What you need to do = Below are records with pictures in them. Output exactly the lines from the one with "Select the M&A Securities Sdn Bhd cell" through the one with "The width and", both included, and leave every picture out; give only those lines.

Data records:
<<<<
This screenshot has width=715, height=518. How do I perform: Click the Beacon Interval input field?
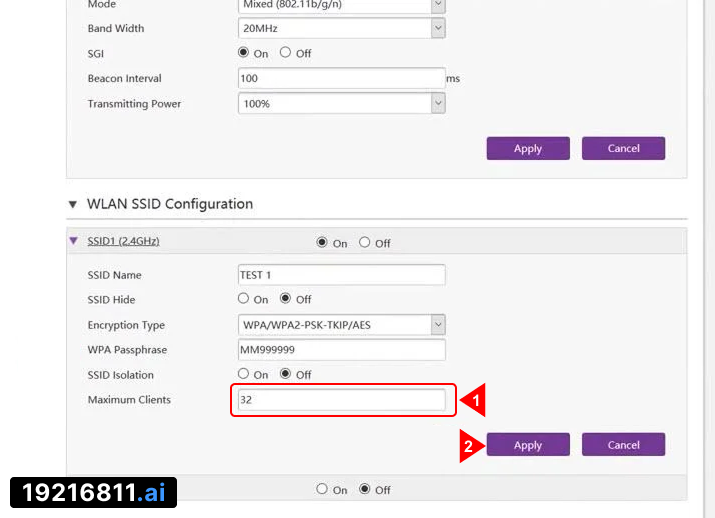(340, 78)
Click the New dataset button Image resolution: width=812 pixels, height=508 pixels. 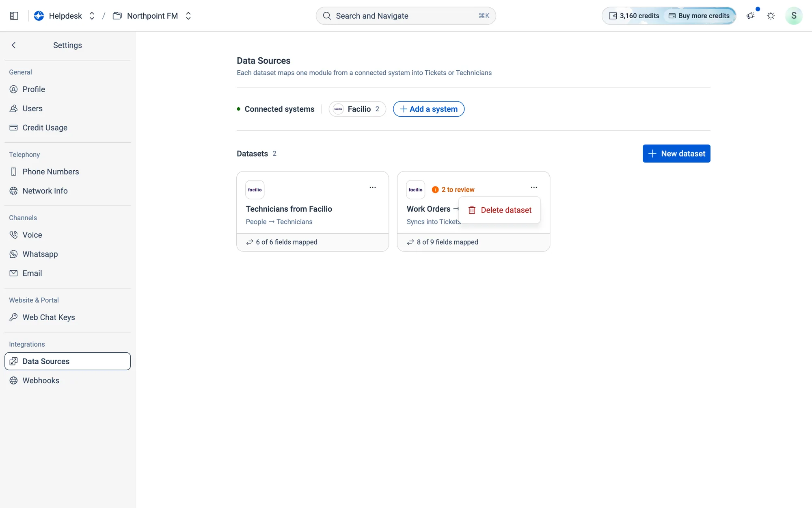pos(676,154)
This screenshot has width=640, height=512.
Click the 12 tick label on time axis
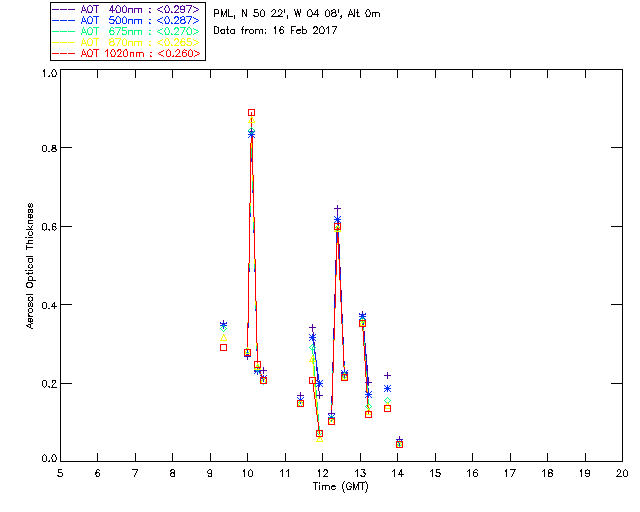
>>>>
<<<<
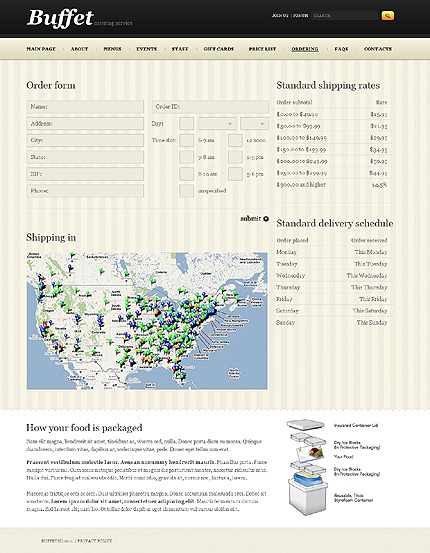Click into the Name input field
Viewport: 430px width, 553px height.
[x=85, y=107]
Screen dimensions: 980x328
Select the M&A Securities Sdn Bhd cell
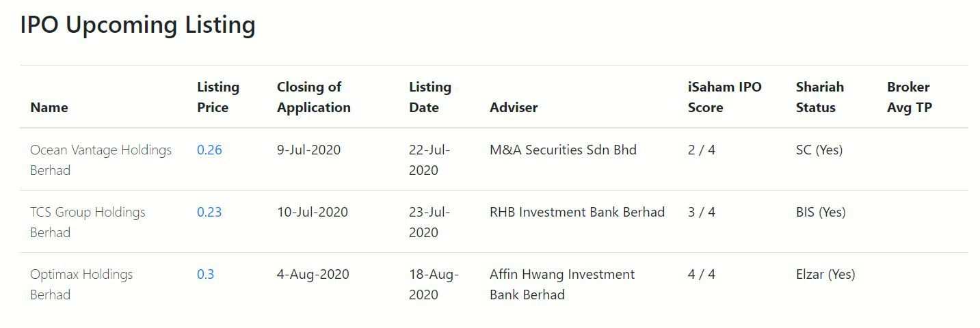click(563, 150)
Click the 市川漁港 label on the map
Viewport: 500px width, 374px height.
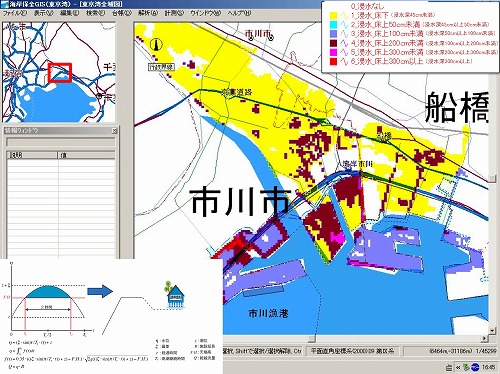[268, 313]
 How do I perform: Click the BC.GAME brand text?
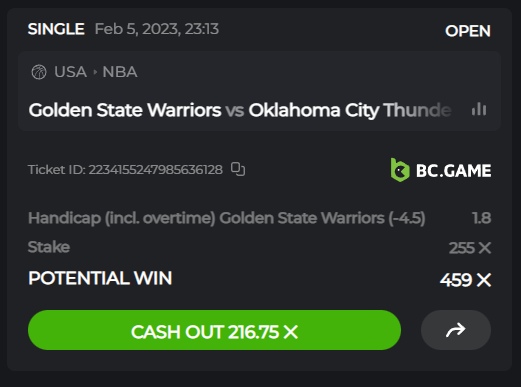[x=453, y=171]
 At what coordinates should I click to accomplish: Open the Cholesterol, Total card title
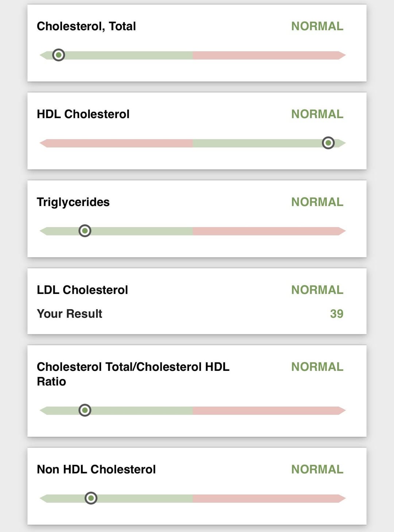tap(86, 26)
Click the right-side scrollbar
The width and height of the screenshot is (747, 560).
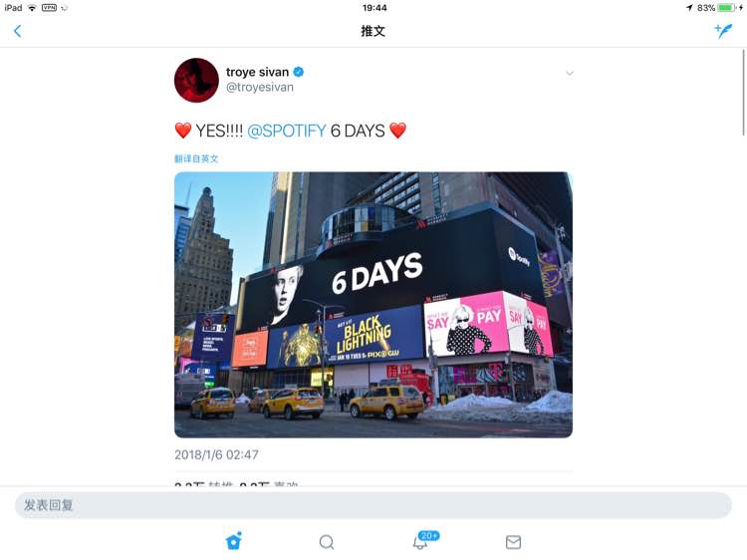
>>>>
Answer for the task =
Select the M&A Securities Sdn Bhd cell
click(563, 150)
Click the 市川漁港 label on the map
Viewport: 500px width, 374px height.
[268, 313]
 How do I perform: Click the BC.GAME brand text?
[x=453, y=171]
 At what coordinates should I click to accomplish: Open the Cholesterol, Total card title
tap(86, 26)
Click the right-side scrollbar
The width and height of the screenshot is (747, 560).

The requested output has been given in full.